The stacked bar chart represents the percentage representation of each type of accident occurring on different days of the week. Each color in the bars corresponds to a specific type of accident as indicated in the legend on the right.

#### Key Observations

- **Accident Diversity**: There is a diverse range of accidents happening every day, with collisions between vehicles and pedestrians being notably prevalent.
- **Weekend Trends**: On Saturday and Sunday, there's an observable increase in "Accident of another kind".
- **Midweek Patterns**: Collisions with another vehicle while changing lanes are more frequent during midweek.

#### Insights

This visual representation aids in quickly identifying patterns and anomalies related to accident occurrences on different weekdays. Such insights are crucial for implementing targeted safety measures to minimize specific types of accidents prevalent on particular days.

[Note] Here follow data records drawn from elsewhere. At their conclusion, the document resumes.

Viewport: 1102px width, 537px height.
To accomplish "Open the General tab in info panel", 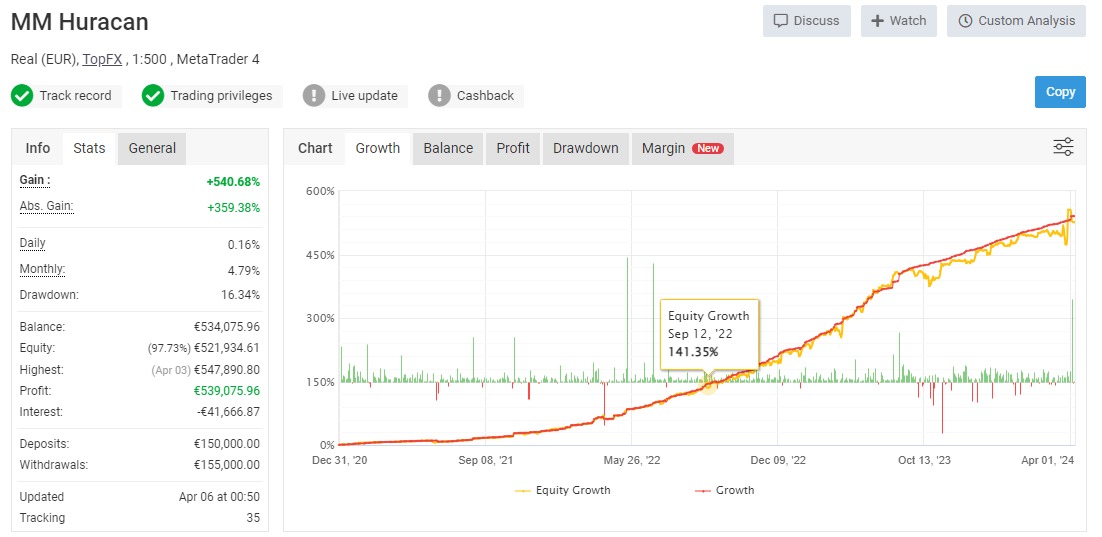I will pyautogui.click(x=152, y=148).
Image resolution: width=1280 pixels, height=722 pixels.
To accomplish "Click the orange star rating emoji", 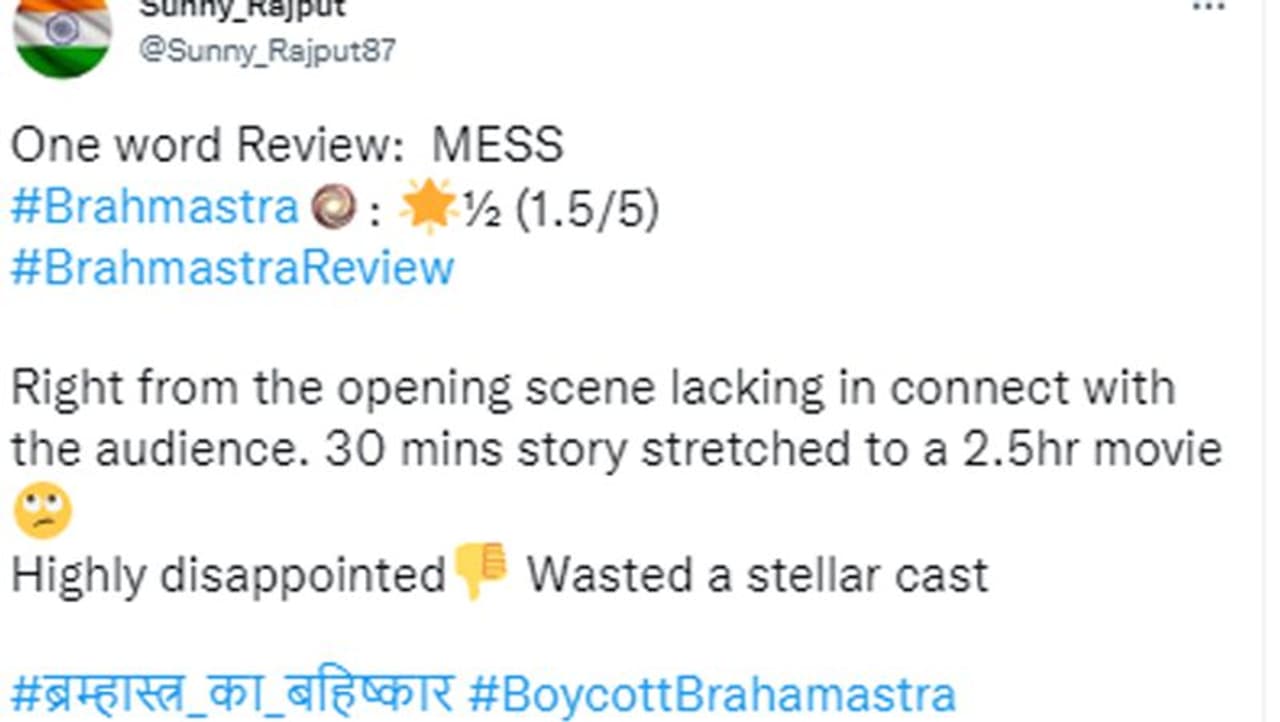I will pyautogui.click(x=428, y=208).
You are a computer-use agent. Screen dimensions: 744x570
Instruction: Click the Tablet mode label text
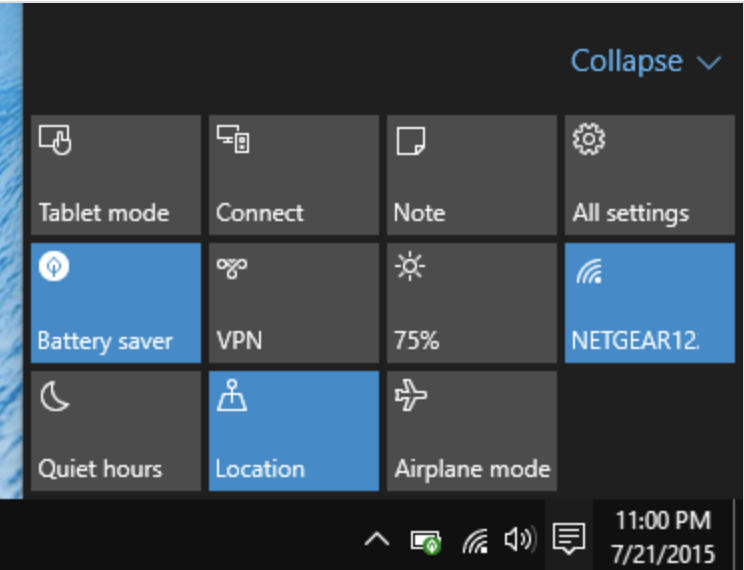(104, 213)
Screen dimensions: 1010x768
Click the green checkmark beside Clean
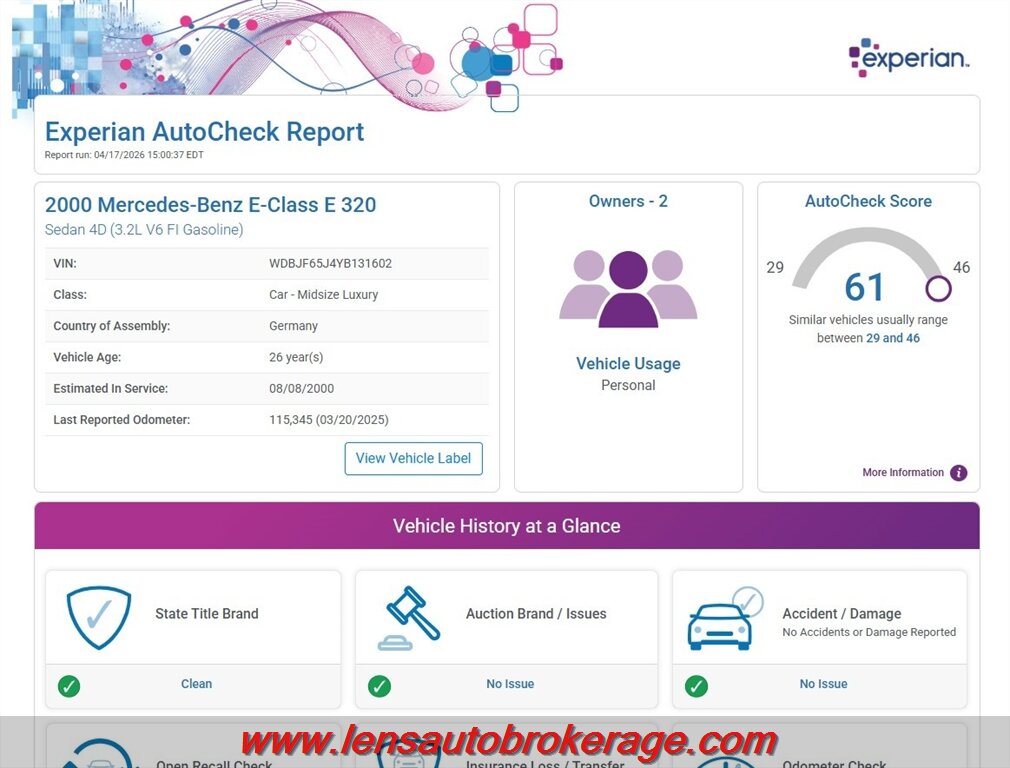pos(69,686)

# Accidents per Hour/Month

In [104]:
# Convert the 'point' column to string
accidentsKiel['point'] = accidentsKiel['point'].astype(str)

# Then create your chart
chart = alt.Chart(accidentsKiel).mark_rect().encode(
    x=alt.X('hour:O', title='Hour'),
    y=alt.Y('month:O', title='Month', sort=['January', 'February', 'March', 'April', 'May', 'June', 'July', 'August', 'September', 'October', 'November', 'December']),
    color=alt.Color('count():Q', title='Number of Accidents', scale=alt.Scale(scheme='redyellowblue', reverse=True)),
    tooltip=[alt.Tooltip('month:O', title='Month'), alt.Tooltip('hour:O', title='Hour'), alt.Tooltip('count():Q', title='Number of Accidents')]
).properties(
    title='Traffic Accidents in Kiel',
    width=600,
    height=400
).interactive()

# display chart
chart


### Interpretation of the Chart

The heatmap represents the frequency of traffic accidents in Kiel, categorized by month and hour of the day. The color intensity, ranging from blue (low) to red (high), indicates the number of accidents.

#### Key Observations

- **Nighttime Safety**: There is a significant reduction in accidents during the late night and early morning hours across all months.
- **April Afternoons**: In April, there is a noticeable spike in accidents around 15:00.
- **Consistency Across Months**: While there are variations, no single month stands out as having a significantly higher overall rate of accidents.

#### Insights

This visual data provides an understanding of when traffic accidents are most likely to occur in Kiel. It can be instrumental for law enforcement and city planners to implement safety measures, manage traffic flow, and perhaps increase patrols during high-risk hours or months. This information can also be useful for drivers, who can adjust their driving habits during these high-risk times to ensure their safety. 

Please note that the outlined cells in the heatmap seem significant, but without additional context or a legend for these outlines, their meaning is unclear. If these outlines represent additional data or highlight specific points of interest, including this information in the chart's tooltip or legend would be beneficial for the viewer.